02.12.2011
Filesharing: U + C versendet Massenschreiben
Der gestrige Donnerstag schien gegen Mittag ruhig ausklingen zu wollen. Bis die Post kam! Ein riesenhafter Stapel Papier quoll aus dem Briefkasten. Das sah zunächst nach Arbeit aus.
Bis der Stapel sortiert war. Mehrheitlich fanden sich darin Schreiben, die von der Kanzlei U+C in den offenen Akten verschickt worden waren. Sie glichen, von den Aktenzeichen usw. abgesehen, wie ein Ei dem anderen. Da das ursprüngliche Angebot nicht angenommen wurde, fordert man jetzt Gebühren nach RVG und Lizenzschaden iHv. zusammen € 1.286,80; ohne Differenzierung nach dem angeblich verletzten Recht und natürlich ohne ein Wort zu unserem jeweiligen Vortrag.
Offenbar interessiert es die Kollegen nicht, weshalb sich unsere Mandanten nach unserer Beratung dazu entschieden haben, die Forderungen nicht zu erfüllen. Ob man darauf spekuliert, dass wir grundsätzlich zu dieser Verweigerungshaltung raten ....
Ebenfalls interessant: In einem Fall wurde eine Mandantin direkt angeschrieben.
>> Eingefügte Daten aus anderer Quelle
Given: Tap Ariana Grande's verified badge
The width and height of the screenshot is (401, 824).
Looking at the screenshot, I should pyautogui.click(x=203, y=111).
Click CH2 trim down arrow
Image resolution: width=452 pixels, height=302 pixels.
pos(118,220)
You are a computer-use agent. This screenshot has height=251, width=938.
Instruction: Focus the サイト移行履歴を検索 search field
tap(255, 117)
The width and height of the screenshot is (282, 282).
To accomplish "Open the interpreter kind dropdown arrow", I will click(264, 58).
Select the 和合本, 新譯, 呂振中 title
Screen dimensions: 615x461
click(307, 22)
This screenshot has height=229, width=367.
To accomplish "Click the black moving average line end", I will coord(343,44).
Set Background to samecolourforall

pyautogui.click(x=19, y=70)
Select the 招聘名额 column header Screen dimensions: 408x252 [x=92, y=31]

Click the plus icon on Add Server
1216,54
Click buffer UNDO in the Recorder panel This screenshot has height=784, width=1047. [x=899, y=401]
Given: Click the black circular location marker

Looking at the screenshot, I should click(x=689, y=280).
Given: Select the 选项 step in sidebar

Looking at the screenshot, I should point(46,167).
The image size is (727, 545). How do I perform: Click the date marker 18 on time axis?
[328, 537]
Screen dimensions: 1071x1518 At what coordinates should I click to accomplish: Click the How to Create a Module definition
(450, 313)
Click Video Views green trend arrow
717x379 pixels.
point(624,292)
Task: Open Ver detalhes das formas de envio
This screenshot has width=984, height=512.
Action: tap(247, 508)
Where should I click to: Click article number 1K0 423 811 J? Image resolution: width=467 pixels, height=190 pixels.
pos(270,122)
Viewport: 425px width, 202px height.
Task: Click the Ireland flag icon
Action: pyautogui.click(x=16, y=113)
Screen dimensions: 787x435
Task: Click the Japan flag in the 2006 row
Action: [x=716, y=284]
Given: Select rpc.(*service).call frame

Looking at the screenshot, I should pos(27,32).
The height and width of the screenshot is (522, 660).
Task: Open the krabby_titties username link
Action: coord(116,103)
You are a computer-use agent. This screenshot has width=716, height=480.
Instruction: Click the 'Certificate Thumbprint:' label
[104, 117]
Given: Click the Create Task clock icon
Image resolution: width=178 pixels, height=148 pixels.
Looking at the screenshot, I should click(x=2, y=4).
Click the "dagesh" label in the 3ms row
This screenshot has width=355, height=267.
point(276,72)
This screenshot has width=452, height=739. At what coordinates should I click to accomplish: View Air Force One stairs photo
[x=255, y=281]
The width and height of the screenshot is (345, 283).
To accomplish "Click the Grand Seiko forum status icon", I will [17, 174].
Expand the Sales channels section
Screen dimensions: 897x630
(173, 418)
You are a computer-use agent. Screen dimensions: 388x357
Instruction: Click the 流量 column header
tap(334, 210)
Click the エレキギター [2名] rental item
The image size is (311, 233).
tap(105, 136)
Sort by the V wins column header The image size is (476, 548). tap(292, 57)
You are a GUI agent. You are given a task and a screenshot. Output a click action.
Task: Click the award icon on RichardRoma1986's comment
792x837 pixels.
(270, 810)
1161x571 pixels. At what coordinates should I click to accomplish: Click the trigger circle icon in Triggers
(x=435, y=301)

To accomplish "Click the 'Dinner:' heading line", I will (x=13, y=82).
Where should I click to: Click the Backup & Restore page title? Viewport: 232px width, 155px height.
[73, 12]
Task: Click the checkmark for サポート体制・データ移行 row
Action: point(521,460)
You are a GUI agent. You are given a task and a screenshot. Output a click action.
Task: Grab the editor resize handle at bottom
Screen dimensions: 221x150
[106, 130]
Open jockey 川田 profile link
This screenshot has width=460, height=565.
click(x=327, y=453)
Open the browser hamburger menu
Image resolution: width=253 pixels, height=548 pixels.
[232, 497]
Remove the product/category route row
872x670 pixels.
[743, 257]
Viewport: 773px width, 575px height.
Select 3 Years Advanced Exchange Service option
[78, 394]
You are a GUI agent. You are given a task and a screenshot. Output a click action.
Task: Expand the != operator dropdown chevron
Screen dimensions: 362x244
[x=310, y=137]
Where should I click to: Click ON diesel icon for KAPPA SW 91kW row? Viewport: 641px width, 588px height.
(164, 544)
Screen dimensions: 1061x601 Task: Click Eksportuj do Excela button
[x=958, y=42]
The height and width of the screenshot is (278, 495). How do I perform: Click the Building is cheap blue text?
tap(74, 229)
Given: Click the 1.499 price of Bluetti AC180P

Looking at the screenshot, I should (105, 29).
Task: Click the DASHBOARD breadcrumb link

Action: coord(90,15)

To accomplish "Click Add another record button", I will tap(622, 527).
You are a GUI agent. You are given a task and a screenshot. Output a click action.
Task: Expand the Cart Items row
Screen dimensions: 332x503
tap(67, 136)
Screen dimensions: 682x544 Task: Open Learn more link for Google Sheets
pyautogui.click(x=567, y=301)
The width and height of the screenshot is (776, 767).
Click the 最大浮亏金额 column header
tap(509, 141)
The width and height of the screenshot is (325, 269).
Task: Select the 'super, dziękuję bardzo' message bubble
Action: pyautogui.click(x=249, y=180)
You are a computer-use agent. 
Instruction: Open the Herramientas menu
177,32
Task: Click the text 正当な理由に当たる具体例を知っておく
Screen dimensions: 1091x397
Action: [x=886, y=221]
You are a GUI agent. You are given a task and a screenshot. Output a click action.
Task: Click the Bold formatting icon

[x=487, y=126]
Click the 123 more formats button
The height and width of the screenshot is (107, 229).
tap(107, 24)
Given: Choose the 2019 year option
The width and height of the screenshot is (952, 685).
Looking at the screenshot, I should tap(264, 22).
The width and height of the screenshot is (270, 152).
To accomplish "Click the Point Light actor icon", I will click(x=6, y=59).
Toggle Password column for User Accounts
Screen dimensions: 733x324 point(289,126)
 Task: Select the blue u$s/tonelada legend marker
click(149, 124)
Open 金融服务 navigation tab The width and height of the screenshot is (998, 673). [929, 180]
Die Kollegen nehmen Bezug auf ein angeblich im März abgesandtes Abmahnschreiben, dass leider unbeantwortet geblieben sei. Der Rest deckt sich dann weitgehend mit dem anderen Stapel. € 1.286,80 seien zu zahlen, kurze Frist etc., nur die Unterlassungserklärung wird erstaunlicherweise nicht mehr gefordert.
Also wurden die Schreiben, wie es sich gehört, an die Mandanten weiter geleitet. Wir sind gespannt, ob diese sich beeindrucken lassen. Für uns ging der Donnerstag dann doch entspannt zu Ende.